Action Space

Actions can generally be divided into planning and control. Some environments offer actions like goto(object), which belong to planning. Planning actions cannot operate in unannotated scenes. The potential of control actions is significantly greater, both in terms of operational capability and generalization ability. LEGENT adopts control actions. However, LEGENT currently does not employ real robot controls, which theoretically would require precise control of each joint's rotation and more, making it overly complex for researchers not working with physical robots. While ensuring that the action is a control type, we have also simplified the control difficulty as much as possible.

Below is the actions of an agent. Note that, along with basic move-forward action (equivalent to pressing the forward key on the keyboard), LEGENT also supports moving forward over any distance immediately (teleport_forward). During the continuous move-forward process, the information increment in repeatedly "move forward, move forward, move forward" is very small. This is not a great issue for small models. However, in cases where the computation cost is significantly high for large models during training, using the 'move forward with a distance' can greatly increase the information of the samples. When deployed for use, the model infers the distance to move forward, allowing to wait until this distance is covered before performing the next inference, effectively avoiding the huge overhead brought by inferring every frame. This action design is firstly employed by LEGENT, as a platform aimed at large models.

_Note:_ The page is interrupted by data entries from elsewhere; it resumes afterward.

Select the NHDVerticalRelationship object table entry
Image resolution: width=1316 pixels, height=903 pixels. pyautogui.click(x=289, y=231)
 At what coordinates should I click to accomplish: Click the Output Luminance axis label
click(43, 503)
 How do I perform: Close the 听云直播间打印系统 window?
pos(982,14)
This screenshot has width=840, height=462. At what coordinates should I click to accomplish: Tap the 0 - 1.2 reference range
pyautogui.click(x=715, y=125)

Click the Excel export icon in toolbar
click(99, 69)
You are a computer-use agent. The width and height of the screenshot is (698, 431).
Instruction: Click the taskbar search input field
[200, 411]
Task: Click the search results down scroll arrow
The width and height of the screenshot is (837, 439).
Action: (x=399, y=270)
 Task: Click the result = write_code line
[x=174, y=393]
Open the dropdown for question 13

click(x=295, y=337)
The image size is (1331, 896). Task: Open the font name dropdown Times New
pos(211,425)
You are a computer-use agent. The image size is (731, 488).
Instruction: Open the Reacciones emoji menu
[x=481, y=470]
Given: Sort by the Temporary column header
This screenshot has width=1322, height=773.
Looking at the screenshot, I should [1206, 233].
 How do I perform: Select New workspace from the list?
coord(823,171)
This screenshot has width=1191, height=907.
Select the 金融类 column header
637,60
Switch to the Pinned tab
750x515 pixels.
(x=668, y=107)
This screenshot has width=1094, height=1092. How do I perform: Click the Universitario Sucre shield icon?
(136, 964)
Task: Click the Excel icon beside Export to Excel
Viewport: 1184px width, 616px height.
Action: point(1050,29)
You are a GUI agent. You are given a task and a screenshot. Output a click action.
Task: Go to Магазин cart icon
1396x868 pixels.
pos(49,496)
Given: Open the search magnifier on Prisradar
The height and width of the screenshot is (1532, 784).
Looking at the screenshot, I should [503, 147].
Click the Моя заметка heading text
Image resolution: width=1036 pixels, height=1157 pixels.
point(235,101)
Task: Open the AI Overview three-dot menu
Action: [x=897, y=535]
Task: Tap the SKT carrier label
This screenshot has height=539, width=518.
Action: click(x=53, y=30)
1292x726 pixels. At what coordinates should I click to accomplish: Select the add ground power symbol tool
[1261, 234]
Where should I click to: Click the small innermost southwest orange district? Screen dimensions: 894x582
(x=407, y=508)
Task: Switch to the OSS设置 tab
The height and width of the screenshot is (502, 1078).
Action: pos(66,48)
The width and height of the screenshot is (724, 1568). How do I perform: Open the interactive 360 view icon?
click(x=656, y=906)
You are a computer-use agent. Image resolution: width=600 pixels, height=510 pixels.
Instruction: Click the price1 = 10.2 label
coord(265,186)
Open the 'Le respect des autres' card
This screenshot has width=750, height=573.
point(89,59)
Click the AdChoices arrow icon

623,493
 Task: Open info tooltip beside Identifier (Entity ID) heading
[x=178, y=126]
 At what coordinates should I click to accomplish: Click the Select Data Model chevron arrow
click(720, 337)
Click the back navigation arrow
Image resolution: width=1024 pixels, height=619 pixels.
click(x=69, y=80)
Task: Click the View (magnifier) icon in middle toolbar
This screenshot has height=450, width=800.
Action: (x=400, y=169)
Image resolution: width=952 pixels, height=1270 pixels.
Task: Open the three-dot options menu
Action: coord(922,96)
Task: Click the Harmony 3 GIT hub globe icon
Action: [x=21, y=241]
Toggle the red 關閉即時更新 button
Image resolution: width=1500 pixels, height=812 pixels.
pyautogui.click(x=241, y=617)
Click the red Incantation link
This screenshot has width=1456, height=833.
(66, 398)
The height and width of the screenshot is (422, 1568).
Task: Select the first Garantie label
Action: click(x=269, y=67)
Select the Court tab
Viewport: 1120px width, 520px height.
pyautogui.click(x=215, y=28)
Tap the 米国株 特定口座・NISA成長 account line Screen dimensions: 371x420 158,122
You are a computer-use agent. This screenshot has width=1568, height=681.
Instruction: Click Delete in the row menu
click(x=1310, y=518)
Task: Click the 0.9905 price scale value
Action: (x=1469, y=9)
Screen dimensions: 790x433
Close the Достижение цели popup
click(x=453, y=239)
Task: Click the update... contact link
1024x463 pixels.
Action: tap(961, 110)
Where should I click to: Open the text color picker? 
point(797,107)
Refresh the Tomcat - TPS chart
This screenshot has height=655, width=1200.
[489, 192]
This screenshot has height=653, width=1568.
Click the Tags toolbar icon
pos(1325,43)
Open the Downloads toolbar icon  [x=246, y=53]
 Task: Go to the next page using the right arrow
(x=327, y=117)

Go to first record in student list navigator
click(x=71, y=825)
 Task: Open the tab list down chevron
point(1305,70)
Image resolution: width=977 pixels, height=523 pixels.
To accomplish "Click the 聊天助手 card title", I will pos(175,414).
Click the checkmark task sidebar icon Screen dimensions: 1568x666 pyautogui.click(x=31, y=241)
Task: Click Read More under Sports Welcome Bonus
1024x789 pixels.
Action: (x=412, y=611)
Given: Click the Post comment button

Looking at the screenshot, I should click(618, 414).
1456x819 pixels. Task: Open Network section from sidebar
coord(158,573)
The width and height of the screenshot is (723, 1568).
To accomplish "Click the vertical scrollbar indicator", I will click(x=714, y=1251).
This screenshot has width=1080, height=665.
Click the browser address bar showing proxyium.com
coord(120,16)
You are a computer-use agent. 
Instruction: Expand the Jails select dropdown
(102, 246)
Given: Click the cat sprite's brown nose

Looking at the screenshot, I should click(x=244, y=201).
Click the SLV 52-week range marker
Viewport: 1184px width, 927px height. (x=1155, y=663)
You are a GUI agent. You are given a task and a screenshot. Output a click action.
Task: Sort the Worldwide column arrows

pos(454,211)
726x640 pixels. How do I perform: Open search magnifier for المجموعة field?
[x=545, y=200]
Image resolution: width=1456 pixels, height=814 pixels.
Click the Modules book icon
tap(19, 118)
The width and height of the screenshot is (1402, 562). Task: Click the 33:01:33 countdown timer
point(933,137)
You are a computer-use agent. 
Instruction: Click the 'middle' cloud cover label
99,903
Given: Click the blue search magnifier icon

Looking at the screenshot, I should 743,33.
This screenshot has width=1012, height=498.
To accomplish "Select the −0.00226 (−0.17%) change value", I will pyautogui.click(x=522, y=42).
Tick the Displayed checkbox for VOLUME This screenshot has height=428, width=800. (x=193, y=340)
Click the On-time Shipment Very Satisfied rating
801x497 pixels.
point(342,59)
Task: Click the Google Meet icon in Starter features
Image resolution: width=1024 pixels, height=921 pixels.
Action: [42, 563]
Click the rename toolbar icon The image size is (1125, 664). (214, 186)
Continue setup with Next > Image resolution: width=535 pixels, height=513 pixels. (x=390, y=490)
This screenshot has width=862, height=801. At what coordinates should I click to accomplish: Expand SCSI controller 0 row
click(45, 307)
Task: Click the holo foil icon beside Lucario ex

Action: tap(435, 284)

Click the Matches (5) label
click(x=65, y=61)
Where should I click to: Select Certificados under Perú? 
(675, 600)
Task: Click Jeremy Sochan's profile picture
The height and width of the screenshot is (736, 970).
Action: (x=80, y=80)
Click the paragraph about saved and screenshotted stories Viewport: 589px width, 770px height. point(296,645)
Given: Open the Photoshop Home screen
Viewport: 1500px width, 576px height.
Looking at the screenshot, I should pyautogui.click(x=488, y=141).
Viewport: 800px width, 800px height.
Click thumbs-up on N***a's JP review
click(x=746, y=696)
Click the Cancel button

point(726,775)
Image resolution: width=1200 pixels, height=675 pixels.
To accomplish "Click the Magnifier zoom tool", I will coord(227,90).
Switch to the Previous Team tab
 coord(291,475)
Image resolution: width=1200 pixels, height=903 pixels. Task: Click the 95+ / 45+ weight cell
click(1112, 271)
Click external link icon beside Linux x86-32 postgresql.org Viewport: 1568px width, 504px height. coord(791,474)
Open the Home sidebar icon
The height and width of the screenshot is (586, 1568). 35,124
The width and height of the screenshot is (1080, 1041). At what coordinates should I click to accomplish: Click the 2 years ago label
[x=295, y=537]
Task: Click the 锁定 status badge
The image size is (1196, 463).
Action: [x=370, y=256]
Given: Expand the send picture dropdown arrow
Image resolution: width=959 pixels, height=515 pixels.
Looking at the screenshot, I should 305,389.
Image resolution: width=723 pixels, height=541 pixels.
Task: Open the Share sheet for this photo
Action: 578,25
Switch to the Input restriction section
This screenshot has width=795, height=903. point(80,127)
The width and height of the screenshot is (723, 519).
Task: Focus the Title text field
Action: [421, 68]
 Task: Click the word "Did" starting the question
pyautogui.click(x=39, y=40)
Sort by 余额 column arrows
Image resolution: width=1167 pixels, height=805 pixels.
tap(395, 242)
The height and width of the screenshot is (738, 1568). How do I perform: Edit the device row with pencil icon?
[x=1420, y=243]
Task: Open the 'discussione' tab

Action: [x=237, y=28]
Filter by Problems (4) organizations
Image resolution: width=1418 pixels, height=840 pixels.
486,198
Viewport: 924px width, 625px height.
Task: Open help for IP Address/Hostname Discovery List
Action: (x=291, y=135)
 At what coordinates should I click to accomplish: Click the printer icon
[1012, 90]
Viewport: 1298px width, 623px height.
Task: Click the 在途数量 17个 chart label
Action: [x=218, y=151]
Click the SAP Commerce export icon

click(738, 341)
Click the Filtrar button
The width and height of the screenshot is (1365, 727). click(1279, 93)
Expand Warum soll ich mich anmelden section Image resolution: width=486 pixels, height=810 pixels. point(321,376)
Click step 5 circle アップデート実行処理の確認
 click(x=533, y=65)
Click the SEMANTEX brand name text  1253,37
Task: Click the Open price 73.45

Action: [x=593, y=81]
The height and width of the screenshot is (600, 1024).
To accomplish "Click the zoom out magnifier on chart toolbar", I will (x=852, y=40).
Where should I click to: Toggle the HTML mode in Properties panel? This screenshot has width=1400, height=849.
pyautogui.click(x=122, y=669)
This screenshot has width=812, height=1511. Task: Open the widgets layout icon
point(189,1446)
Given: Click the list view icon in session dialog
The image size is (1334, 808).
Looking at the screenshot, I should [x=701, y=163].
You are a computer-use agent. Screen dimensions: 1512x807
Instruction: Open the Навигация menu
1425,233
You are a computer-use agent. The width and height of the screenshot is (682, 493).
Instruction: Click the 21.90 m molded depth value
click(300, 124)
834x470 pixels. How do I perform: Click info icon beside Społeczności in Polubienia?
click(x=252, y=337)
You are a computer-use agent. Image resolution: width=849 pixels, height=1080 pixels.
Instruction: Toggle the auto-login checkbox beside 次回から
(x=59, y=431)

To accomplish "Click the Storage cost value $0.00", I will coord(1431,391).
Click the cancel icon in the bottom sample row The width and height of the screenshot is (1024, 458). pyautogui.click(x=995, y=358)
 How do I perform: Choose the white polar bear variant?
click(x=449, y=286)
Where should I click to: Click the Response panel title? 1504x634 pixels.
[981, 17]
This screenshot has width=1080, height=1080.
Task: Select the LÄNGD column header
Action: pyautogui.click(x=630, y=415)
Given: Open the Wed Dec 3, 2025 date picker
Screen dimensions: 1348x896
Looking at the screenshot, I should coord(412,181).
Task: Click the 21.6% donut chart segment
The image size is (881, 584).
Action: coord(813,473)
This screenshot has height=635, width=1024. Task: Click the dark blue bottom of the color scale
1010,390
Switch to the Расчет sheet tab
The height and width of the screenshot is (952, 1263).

Action	Descriptions	Details
text	text send to the player	string. If it is empty, it means nothing to sent.
move_forward	move forward in the next frame	bool. If True, go forward. When `use_teleport==False`, it becomes effective.
teleport_forward	move forward with a distance	float. The number of meters to travel forward. When `use_teleport==True`, it becomes effective.
rotate_right	rotate camera horizontally	float. [-180, 180). Positive value means rotating right. Negative values mean rotating left
rotate_down	rotate camera vertically	float. [-90, 90). Positive value means rotating downwards. Negative values mean rotating upwards
grab	grab	bool. If True and the agent is holding an object, grab the object at the center of the image. If True and not holding, put the object on the surface at the center of the image
api_calls	api calls to the environment	List[Callable]. The api returns will be put in the returned observations.

The types of these actions vary, but they are all expressed by codes for the model. For example:

speak("OK")
move_forward(2.4)
rotate_right(35)

Below is the APIs provided to python by the environment.

API	Descriptions	Params	Returns
PathToUser	Obtain the key points of the path to walk towards the player. The agent can walk to the player along the key points one by one in straight line without barriers in between.	None	api_returns['corners'] is the list of key points.
PathToObject	Obtain the key points of the path to walk towards an object.	The index of the object in the scene config	api_returns['corners'] is the list of key points.